Bookstores are one thing because as a for profit entity they have the right to behave as they please (even though I do agree in my case that they were overreacting) but to deny a library user the right to materials because of personal belief I find to be shameful and beyond judgmental and unfair.


J.C. (CaptKidd) | 4 comments I remember one of my freinds in high school downloaded a digital copy of that book. within a year he'd be in trouble for faking a bomb scare.


Gundula | 373 comments Jason wrote: "I remember one of my freinds in high school downloaded a digital copy of that book. within a year he'd be in trouble for faking a bomb scare."

Alright, when Goethe wrote The Sorrows of Young Werther, there was supposedly a rash of suicides, young men killing themselves wearing the same costume as Werther. My attitude is that the book did not cause them to commit suicide (they had suicidal thoughts already, I read the book, I liked the book, but Werther drove me crazy as a character, he was just annoying). Jason, your high school friend had problems before he downloaded this book. I don't think that I would ever want to read the Turner Diaries, but censoring them is not the answer. Also, if we generally say that we are against censorship, but then decide that certain books do need to be universally censored, does that not make us rather hypocritical? And, the more a controversial book is censored, the more appealing it becomes, censorship often makes controversial and offensive books more popular than they would ever have become if they had not received all of this attention.

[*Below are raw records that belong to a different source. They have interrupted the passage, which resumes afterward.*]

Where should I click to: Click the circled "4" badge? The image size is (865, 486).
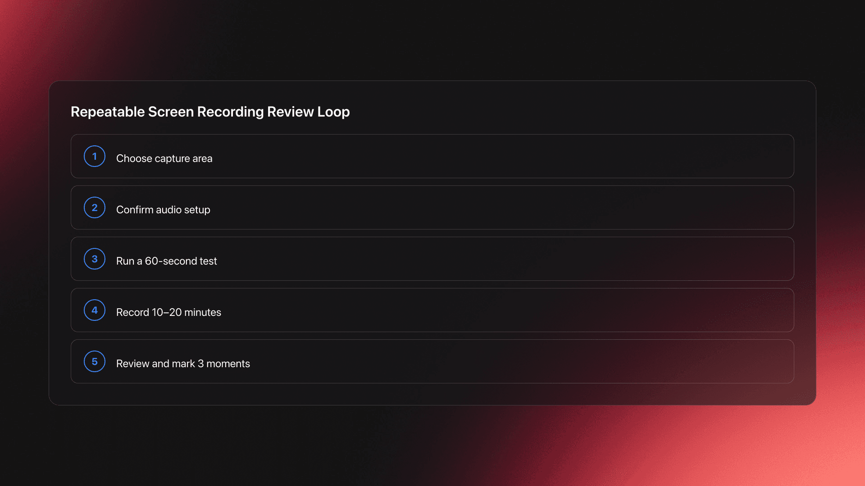[94, 310]
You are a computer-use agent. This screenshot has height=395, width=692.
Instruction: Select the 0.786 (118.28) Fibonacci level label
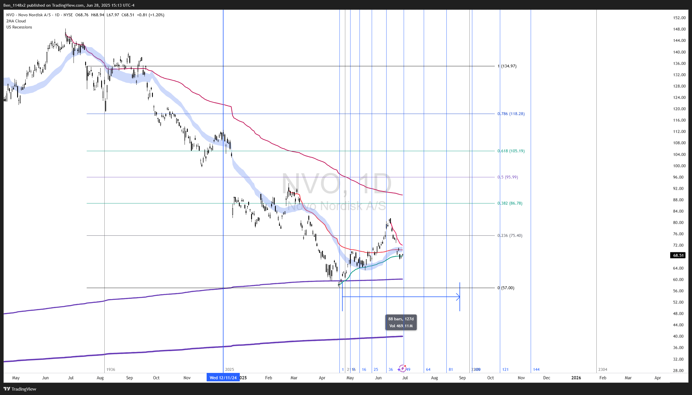511,114
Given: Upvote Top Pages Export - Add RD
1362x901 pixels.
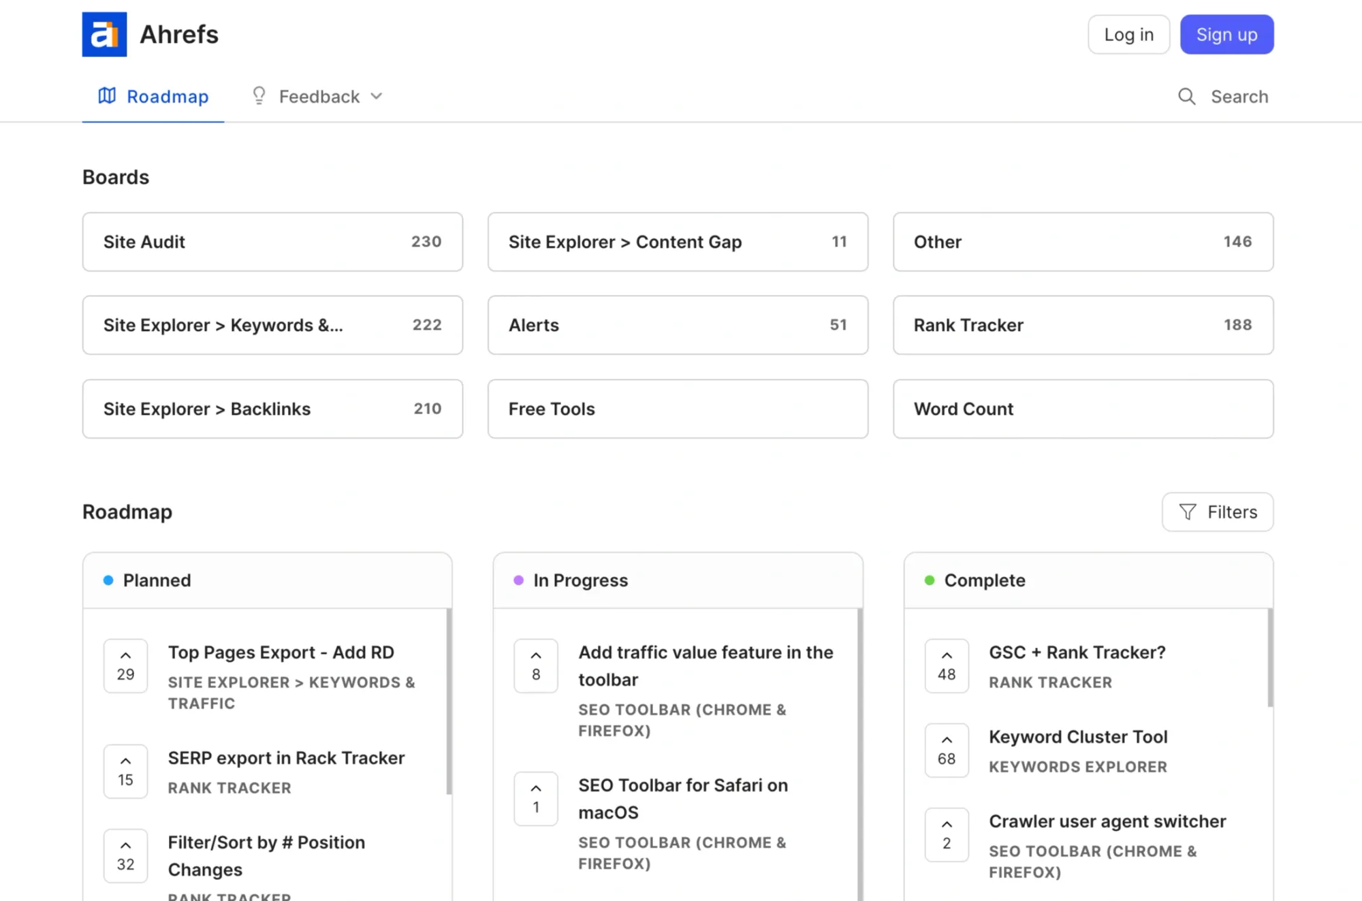Looking at the screenshot, I should click(125, 665).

J.C. (CaptKidd) | 4 comments indeed, he did have problems before that. In fact the first time I saw him he had recently shaved his eyebrows. Also, I was mostly replying to the first post to the thread about the Anarchist Cookbook.

I don't agree with censoring books either. I remember as a kid whenever I came across something that was censored, be it television, magazine or otherwise, I would either know exactly what the word was anyway or think about it until I did.


Petra M-m-mandala (PetraX) I don't see why the Turner Diaries should cause problems when the many, many books of Texe Marrs who is a professor and author of many racist, anti-semitic, conspiracy theorist books are sold everywhere freely.

As far as I know the only book in the UK that might be illegal to own is the Protocols of the Elders and that only because a certain number of people who come across it do not realise (or perhaps accept) is it a fake and if it is take as fact, then it becomes quite dangerous.

I have several books in my bookshop with 'illegal to own' on the back. Notably drug-smuggling ones written by professionals in the field (who got caught and had nothing better to do in prison than write the books). They sell quite well to the same group of people who buy the Cannabis Bible - young lawyers!


message 50: by Gundula (last edited Sep 22, 2010 02:06PM) (new)

Gundula | 373 comments Jason wrote: "indeed, he did have problems before that. In fact the first time I saw him he had recently shaved his eyebrows. Also, I was mostly replying to the first post to the thread about the Anarchist Cookb..."

Yeah, like the times when curse words etc. are bleeped out of movies etc. Not only do most children know these words (and could care less about these words, they will not harm them), but bleeping them out makes the words even more attractive. As you have stated, we would simply figure out what they mean if we did not know already. And, even at my age, it boggles my mind that scenes of graphic violence are somehow often acceptable, while coarse language or sexuality (even healthy sexuality) is often not acceptable in movies and will make the movie get a restricted rating (and this happens with books as well, it does seem that more individuals challenge books due to supposed sexual content or coarse language).